#  Data Science Learning Journey  
*Curiosity to Capability — One Notebook at a Time*

---
Compiled and authored by **Partho Sarothi Das**   
	Dhaka, Bangladesh  
	Bachelor's & Master's in Statistics  
	Investment Banking Professional → Aspiring Data Scientist 
    
---

# RegEx Module  
- A RegEx, or Regular Expression, is a sequence of characters that forms a search pattern.
- RegEx can be used to check if a string contains the specified search pattern.
### re functions --- > findall(), search(), split(), sub() 

In [3]:
# Import Regular Expressions module

import re

### search()

- The search() function searches the string for a match, and returns a Match object if there is a match.
- If there is more than one match, only the first occurrence of the match will be returned:

In [5]:
# search() ---> A string starts with I and ends with python.

text = "I love Python"
x = re.search("^I.*hon$", text)
if x:
    print("Yes! Match found.")
else:
    print("Din't find any match.")

Yes! Match found.


In [6]:
# Search for the first white-space character in the string:
text = "I love Python"
x = re.search(r"\s",text)
x.start()

1

### findall()

In [8]:
import re

txt = "I want to study in Denmark and want a worldclass degree."
x = re.findall("want", txt)
print(x)

['want', 'want']


In [9]:
# Return an empty list if no match was found

txt = "I want to study in Denmark and want a worldclass degree."
x = re.findall("go", txt)
print(x)

[]


### split()

The split() function returns a list where the string has been split at each match:

In [11]:
import re

text = "I need a scholarship to study in Europe."
x = re.split(r"\s", text)
x

['I', 'need', 'a', 'scholarship', 'to', 'study', 'in', 'Europe.']

In [12]:
# Split the string only at the first occurrence

import re

text = "I realy enjoy Data Science."
x = re.split(r"\s", text,1)
x

['I', 'realy enjoy Data Science.']

In [13]:
# Split the string only at the first 2 occurrences

import re

text = "I realy enjoy Data Science."
x = re.split(r"\s", text,2)
x

['I', 'realy', 'enjoy Data Science.']

### The sub() Function  
The sub() function replaces the matches with the text of your choice:

In [15]:
# Replace every white-space character with the '**'

text = "ML is amazing!!!"
re.sub(r"\s", "**", text)

'ML**is**amazing!!!'

In [16]:
# Replace 1st two white-space character with the '**'

text = "ML can solve many real-life problems."
re.sub(r"\s","**", text,2)

'ML**can**solve many real-life problems.'

# Match Object

- A Match Object is an object containing information about the search and the result.
- If there is no match, the value None will be returned, instead of the Match Object.

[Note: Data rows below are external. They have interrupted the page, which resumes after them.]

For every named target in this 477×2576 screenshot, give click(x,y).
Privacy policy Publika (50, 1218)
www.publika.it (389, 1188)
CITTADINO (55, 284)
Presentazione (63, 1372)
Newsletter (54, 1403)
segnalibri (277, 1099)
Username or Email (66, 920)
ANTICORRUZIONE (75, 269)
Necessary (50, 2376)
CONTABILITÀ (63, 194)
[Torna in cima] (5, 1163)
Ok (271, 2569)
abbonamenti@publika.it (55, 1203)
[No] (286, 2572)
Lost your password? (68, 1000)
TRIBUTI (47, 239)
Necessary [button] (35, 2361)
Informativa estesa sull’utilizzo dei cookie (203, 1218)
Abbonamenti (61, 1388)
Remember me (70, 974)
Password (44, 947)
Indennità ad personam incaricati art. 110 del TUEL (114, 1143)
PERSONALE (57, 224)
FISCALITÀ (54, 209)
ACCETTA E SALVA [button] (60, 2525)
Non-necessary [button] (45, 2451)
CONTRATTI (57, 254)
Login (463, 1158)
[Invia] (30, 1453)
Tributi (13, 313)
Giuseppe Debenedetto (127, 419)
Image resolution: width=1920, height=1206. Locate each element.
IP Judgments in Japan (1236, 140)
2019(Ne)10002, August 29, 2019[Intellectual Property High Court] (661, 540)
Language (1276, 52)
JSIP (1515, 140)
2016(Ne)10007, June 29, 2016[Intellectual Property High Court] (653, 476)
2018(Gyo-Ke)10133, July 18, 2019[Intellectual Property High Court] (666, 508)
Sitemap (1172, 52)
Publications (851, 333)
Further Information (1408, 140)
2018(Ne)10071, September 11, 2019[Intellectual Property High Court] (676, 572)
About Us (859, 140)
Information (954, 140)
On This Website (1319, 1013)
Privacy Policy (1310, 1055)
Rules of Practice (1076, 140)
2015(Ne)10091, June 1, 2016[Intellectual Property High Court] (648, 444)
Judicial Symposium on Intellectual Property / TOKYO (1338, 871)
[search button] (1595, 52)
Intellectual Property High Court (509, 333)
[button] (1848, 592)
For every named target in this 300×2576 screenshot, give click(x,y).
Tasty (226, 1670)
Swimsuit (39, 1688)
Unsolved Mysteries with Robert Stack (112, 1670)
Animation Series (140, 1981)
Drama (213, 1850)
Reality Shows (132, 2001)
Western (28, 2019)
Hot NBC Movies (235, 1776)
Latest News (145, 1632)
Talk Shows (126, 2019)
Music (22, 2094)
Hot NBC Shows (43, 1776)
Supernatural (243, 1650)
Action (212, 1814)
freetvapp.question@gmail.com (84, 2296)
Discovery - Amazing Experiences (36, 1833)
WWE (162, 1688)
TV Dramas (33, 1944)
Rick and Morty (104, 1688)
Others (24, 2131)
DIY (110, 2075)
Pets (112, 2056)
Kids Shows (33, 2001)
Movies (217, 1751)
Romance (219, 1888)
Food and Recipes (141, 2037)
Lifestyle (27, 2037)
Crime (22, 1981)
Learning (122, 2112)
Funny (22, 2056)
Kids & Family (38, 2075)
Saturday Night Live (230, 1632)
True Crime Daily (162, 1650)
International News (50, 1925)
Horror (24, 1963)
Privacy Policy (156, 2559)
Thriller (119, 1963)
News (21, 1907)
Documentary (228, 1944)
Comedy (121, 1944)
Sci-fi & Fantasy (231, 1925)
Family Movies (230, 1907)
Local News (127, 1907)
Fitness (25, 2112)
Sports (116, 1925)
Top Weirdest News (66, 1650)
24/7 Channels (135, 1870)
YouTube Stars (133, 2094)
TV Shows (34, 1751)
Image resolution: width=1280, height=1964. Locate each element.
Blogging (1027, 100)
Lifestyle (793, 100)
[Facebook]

### The Match object has properties and methods used to retrieve information about the search, and the result:

- .span() --- > returns a tuple containing the start-, and end positions of the match.
- .string --- > returns the string passed into the function
- .group() -- > returns the part of the string where there was a match

In [18]:
# The regular expression looks for any words that starts with an upper case "S":

import re

txt = "The rain in Spain"
x = re.search(r"\bS\w+", txt)
print(x.span())

(12, 17)


In [19]:
# Print the part of the string where there was a match.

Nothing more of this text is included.